United States District Court, N.D. Alabama, Western Division

May 6, 2019

RENE MCDANIEL, as personal representative of the Estate of Earnest McDaniel, Plaintiff,
v.
MYLAN INC., et al., Defendants.

          MEMORANDUM OF OPINION

          L. Scott Coogler United States District Judge.

         Before the Court is Plaintiff's motion to remand. (Doc. 4.) Defendants have timely filed their response. (Doc. 12.)[1] The motion has been fully briefed and is ripe for review. For the reasons stated below, Plaintiff's motion to remand (doc. 4) is due to be denied, Plaintiff's motion for leave to file a second amended complaint (doc. 7) is due to be granted, and Defendants' motions to dismiss (docs. 1-3 at 219 & 9) are due to be terminated as moot with leave to re-file after review of Plaintiff's amended complaint.

         I. BACKGROUND

         Plaintiff Rene McDaniel, as personal representative of the Estate of Earnest McDaniel, brings suit against Mylan Inc, Mylan Pharmaceuticals Inc, Mylan Technologies Inc., and CVS Pharmacy LLC (collectively “Defendants”) for the death of her husband due to a fentanyl overdose. Plaintiff initially filed suit in the Circuit Court of Pickens County, Alabama on July 27, 2018. (Doc. 1-1.) Plaintiff's initial complaint named as a Defendant Dr. Diana Waldrep Warren (“Dr. Warren”). Both Dr. Warren and the Decedent were alleged to be citizens of Alabama. (Doc. 1-1 at 3 ¶ 6.)

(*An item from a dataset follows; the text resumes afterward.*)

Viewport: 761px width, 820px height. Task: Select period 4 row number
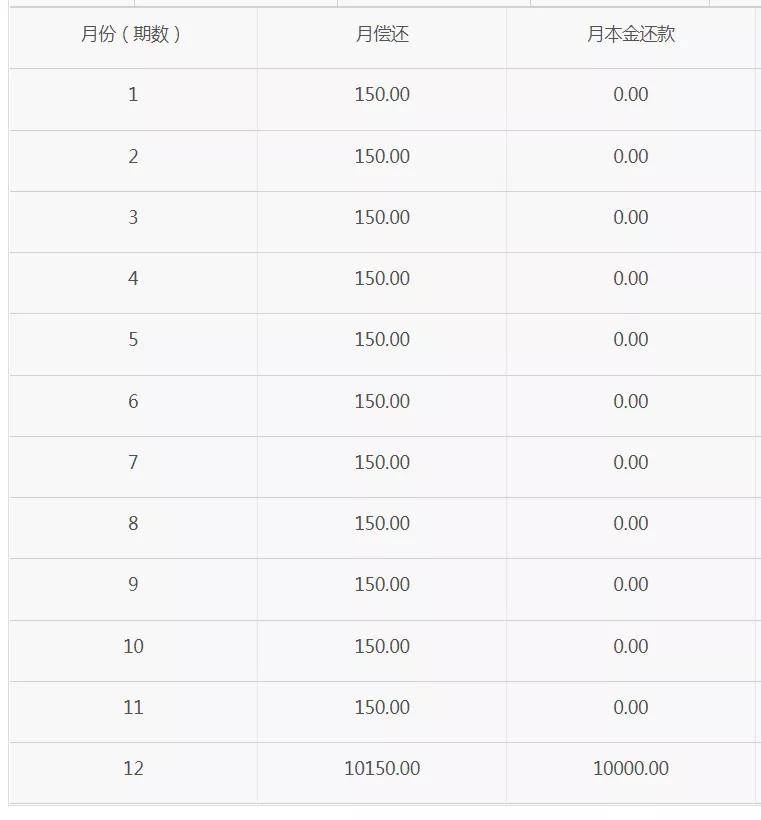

         On September 4, 2018, Dr. Warren filed an unopposed motion for extension of time seeking an additional ninety days to file a response to Plaintiff's complaint. (Doc. 1-3 at 60.) In this request, Dr. Warren asserted that due to her employment at Whatley Health Services Inc. (“Whatley”), “the exclusive remedy for the plaintiff against Dr. Warren, and/or Whatley Health Services is a claim against the United States under the Federal Tort Claims Act.” (Id. at 61.) Dr. Warren stated that the Office of General Counsel for the Department of Health and Human Services was “reviewing this matter to determine its obligations to accept this matter for defense.” (Id. at 62.) On September 5, 2018, the Circuit Court granted Dr. Warren's motion. (Id. at 71.) On November 20, 2018, Dr. Warren filed a second unopposed motion for extension of time. (Id. at 359.) This request asked for another extension to file a response to the complaint and reiterated the grounds asserted in Dr. Warren's prior motion. (Id.) Specifically, Dr. Warren stated that the Office of General Counsel was still reviewing the matter and whether a United States Attorney would be assigned for defense of the claim. (Id. at 360.) The Circuit Court granted Dr. Warren another extension. (Id. at 369.) Neither the Attorney General nor his representative ever made an appearance before the Circuit Court.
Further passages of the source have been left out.